A Perversion of Terms
A number of aspects of the corporate/bureaucratic reform movement make me angry, but among the most egregious is the deliberate attempt to pervert and twist the meaning of valid educational or other terms into something that is often the opposite of their true essence. I first became aware of this phenomenon when I began teaching pre-service elementary teachers in a state that had bought into DIBELS in wholesale fashion, but I have become aware of many others, and I will address several in this blog post. No doubt you can think of more.
Perversion #1: Fluency
In my course work to become a Master Reading Teacher, I learned about fluency. Fluency is a concept that identifies a good oral reader; a fluent reader reads at an appropriate speed using emphasis and expression that suggest the reader understands what he or she is reading. In fact, comprehension is one aspect of true fluency. Fluency was identified as one of the five critical concepts that readers must master and that teachers must teach to help their students become competent readers by the National Reading Panel. Then, along came DIBELS.

• [Information provided]
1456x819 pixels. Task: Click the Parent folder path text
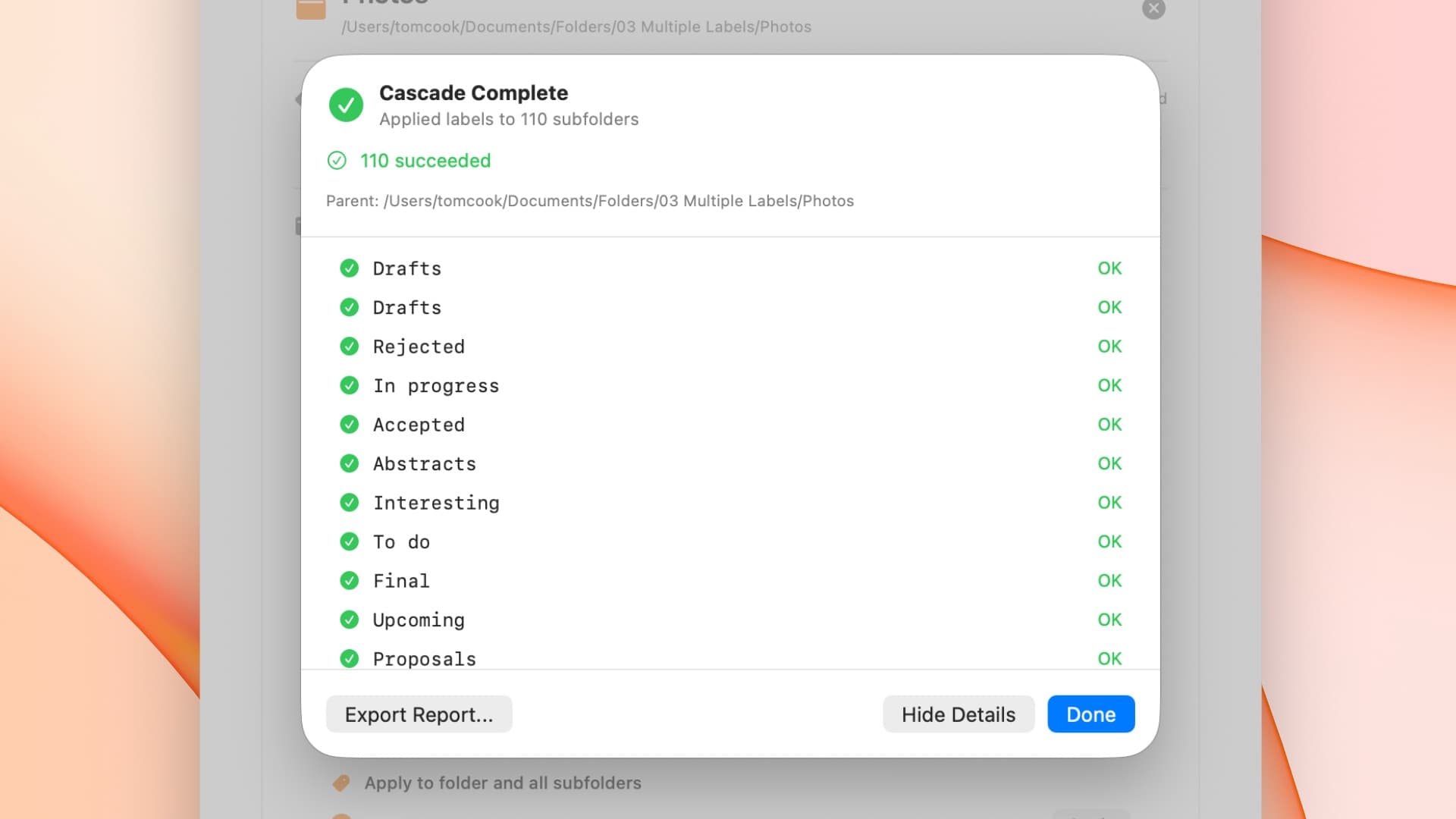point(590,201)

...

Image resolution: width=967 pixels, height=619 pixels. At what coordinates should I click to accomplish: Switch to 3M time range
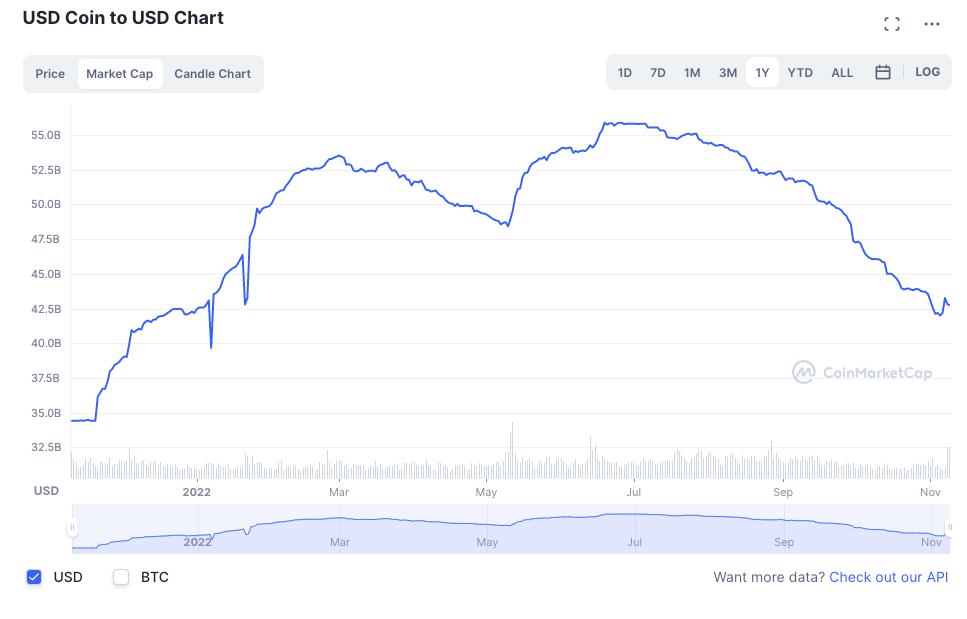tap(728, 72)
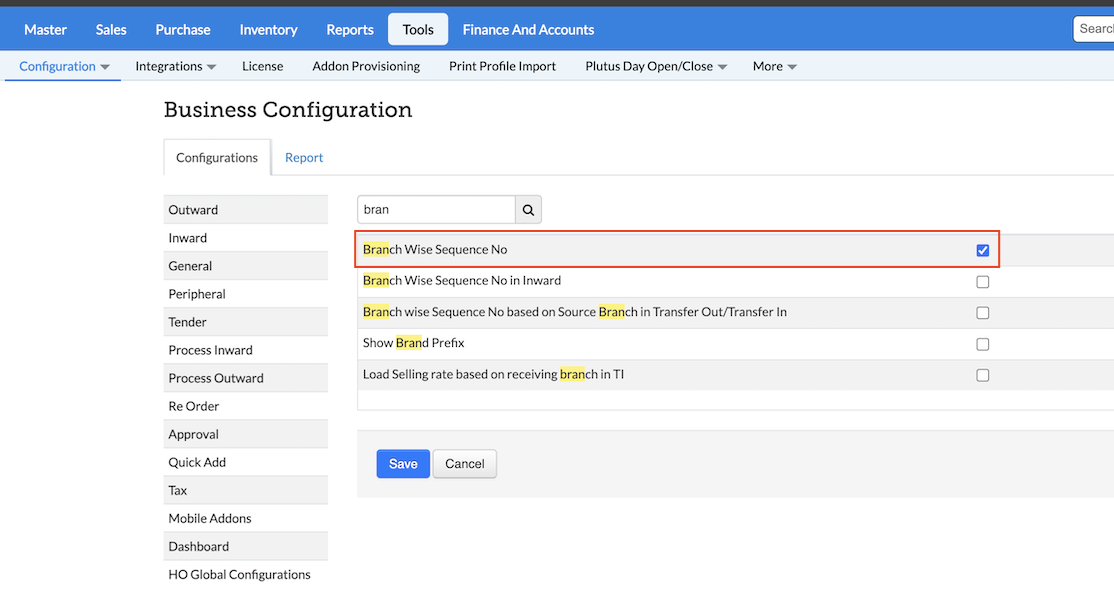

• [Set exercise A] In the blog post about education terms, which body identified fluency as one of the five critical concepts that readers must master?
• [Set exercise B] Pick up the blog post about education terms where it ends and carry it forward.

• [Task output A] The National Reading Panel.

• [Task output B]
Since our newly minted teachers would be asked to administer this assessment in most schools they might be hired in, our teacher education department felt it was important to give them some experience in how this collection of assessments is administered, and in the process, make them aware of its shortcomings. Although I had heard about DIBELS, I had no experience with it, so I learned along with my students.
I learned that DIBELS assessments are composed of one-minute “probes” of minute skills related to reading (but in most cases, not actual reading), all of which were labeled as some kind of “fluency”–First Sound Fluency, Phoneme Segmentation Fluency, Nonsense Word Fluency, etc. None of these tests have the remotest connection to real fluency; yet by naming them with the word “fluency,” the idea is fostered that they must have something to do with the kind of fluency confirmed by the National Reading Panel. I have no idea what bureaucrat at the USDOE decided that DIBELS was exactly what was needed by schools who received Reading First Grants, but a huge percentage of the recipients of the RF grants adopted DIBELS as their screening tool. Of course there is much more to that story, but that’s for another post. What I do want to point out here is that the only aspect of fluency that DIBELS even tenuously incorporates is the idea of reading at a proper pace. However, because the tests are timed for one-minute, and smart children know they are being timed, they quickly catch on that what is important is speed, not accuracy, not expression, not even true understanding. Fluency has become “How fast can you say it?” and children become brilliant word callers with little or no comprehension. So, this perversion of a valid educational term has had and is having a negative impact on many students.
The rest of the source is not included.